## START Exercise materials

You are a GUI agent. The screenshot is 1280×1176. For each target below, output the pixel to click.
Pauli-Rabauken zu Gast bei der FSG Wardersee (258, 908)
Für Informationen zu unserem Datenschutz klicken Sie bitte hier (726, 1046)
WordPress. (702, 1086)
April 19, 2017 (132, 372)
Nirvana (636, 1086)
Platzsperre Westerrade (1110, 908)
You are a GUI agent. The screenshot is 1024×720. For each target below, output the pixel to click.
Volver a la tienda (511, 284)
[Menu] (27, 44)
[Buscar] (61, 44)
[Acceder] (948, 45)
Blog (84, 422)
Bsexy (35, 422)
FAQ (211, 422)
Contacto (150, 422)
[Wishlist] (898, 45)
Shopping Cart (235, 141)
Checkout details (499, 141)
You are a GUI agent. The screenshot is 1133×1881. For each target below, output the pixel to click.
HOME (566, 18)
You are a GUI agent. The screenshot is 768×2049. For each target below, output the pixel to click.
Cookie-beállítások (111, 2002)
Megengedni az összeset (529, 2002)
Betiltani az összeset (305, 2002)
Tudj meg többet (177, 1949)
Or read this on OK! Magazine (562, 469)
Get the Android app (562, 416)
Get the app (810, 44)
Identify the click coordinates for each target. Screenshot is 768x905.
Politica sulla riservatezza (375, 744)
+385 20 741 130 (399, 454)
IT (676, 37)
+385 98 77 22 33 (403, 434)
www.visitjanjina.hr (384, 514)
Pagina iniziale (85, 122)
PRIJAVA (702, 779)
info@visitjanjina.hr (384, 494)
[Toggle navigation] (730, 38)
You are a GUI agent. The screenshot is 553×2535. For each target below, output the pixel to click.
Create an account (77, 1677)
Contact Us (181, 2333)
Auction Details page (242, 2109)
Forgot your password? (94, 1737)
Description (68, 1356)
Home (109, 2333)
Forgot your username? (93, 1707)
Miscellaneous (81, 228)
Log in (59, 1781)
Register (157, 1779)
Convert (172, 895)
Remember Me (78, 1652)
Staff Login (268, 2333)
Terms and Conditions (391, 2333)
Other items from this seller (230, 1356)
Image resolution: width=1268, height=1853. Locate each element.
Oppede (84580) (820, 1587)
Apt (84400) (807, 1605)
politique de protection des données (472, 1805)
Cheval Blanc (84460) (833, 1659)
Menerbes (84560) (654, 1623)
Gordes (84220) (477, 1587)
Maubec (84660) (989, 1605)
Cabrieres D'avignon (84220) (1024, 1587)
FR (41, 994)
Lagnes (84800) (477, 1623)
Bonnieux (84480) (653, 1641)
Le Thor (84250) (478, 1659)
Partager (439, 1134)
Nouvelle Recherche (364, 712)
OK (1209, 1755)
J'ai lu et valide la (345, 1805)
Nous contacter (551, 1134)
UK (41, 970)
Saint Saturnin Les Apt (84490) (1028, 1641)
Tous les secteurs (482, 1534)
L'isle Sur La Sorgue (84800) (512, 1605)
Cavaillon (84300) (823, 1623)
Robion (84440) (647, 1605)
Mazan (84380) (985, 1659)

## END Exercise materials

Scale everything in the data from the line containing "Auction Details page (242, 2109)" down to the line containing "Gordes (84220) (477, 1587)" by rewriting each of those lines and no others. Leave the wording and every number in the requests unchanged, but multiply each answer coordinate by 1.35 and round to a whole number, with halves rounded up.

Auction Details page (327, 2847)
Forgot your password? (127, 2345)
Description (92, 1831)
Home (147, 3150)
Forgot your username? (126, 2304)
Miscellaneous (109, 308)
Log in (80, 2404)
Register (212, 2402)
Convert (232, 1208)
Remember Me (105, 2230)
Staff Login (362, 3150)
Terms and Conditions (528, 3150)
Other items from this seller (311, 1831)
Image resolution: width=1268, height=1853. Locate each element.
Oppede (84580) (1107, 2142)
Apt (84400) (1089, 2167)
politique de protection des données (637, 2437)
Cheval Blanc (84460) (1125, 2240)
Menerbes (84560) (883, 2191)
Gordes (84220) (644, 2142)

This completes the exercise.